EXERCISE GOAL - Give again, word for word, each line below starting at the one that contains "This screenshot has width=1008, height=1188." and ending at the one that contains "You are a computer-use agent. The".

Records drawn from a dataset
--------------------------------------------------
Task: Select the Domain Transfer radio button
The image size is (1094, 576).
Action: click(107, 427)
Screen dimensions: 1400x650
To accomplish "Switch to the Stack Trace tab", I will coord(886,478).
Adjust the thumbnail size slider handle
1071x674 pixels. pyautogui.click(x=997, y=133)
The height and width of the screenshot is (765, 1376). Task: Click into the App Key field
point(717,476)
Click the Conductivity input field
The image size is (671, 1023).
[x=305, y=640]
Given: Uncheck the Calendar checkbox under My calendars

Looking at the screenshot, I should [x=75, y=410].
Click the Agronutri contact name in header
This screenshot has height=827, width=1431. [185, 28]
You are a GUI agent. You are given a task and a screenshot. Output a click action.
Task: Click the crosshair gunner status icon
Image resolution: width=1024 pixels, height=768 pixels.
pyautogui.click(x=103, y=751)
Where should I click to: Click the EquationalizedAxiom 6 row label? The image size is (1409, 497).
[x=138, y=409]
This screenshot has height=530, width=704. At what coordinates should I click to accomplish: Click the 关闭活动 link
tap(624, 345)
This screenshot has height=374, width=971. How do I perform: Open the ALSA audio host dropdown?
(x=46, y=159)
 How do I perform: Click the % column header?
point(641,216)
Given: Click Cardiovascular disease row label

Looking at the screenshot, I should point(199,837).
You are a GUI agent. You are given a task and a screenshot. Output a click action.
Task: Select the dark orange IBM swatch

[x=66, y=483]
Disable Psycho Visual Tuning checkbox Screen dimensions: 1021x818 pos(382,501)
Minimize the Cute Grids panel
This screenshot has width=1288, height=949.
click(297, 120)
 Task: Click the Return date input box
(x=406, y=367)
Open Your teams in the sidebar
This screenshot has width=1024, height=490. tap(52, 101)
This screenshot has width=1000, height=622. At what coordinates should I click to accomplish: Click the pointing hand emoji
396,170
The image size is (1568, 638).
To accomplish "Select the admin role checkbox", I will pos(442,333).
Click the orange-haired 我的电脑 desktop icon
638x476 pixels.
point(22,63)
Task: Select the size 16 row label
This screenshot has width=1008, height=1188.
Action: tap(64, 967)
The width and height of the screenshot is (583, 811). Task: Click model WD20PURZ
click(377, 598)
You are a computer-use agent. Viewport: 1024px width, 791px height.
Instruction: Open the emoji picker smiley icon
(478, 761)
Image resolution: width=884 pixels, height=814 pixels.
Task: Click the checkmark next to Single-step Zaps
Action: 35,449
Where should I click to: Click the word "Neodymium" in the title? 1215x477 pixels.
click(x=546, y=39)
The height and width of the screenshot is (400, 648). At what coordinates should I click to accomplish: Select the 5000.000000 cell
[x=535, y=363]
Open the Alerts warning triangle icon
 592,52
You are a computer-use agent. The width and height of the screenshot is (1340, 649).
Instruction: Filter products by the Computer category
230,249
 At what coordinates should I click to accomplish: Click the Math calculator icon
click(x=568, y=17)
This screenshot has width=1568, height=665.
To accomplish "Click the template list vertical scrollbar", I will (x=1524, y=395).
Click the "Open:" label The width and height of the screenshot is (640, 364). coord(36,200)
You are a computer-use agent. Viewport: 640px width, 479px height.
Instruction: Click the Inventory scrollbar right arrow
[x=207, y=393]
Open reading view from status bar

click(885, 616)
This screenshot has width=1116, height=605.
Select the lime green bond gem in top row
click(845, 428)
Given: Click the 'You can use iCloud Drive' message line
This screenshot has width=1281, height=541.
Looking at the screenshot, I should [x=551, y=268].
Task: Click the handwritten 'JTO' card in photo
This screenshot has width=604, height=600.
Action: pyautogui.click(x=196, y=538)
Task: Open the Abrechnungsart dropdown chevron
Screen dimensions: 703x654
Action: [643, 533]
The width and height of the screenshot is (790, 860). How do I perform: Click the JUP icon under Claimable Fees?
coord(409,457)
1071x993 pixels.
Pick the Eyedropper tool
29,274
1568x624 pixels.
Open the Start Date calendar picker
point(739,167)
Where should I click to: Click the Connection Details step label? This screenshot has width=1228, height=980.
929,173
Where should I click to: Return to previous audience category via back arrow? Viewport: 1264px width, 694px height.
--------------------------------------------------
SOLUTION TO THIS EXERCISE -
This screenshot has width=1008, height=1188.
Action: tap(64, 967)
The width and height of the screenshot is (583, 811). Task: Click model WD20PURZ
click(377, 598)
You are a computer-use agent. Viewport: 1024px width, 791px height.
Instruction: Open the emoji picker smiley icon
(478, 761)
Image resolution: width=884 pixels, height=814 pixels.
Task: Click the checkmark next to Single-step Zaps
Action: 35,449
Where should I click to: Click the word "Neodymium" in the title? 1215x477 pixels.
click(x=546, y=39)
The height and width of the screenshot is (400, 648). At what coordinates should I click to accomplish: Select the 5000.000000 cell
[x=535, y=363]
Open the Alerts warning triangle icon
 592,52
You are a computer-use agent. The width and height of the screenshot is (1340, 649).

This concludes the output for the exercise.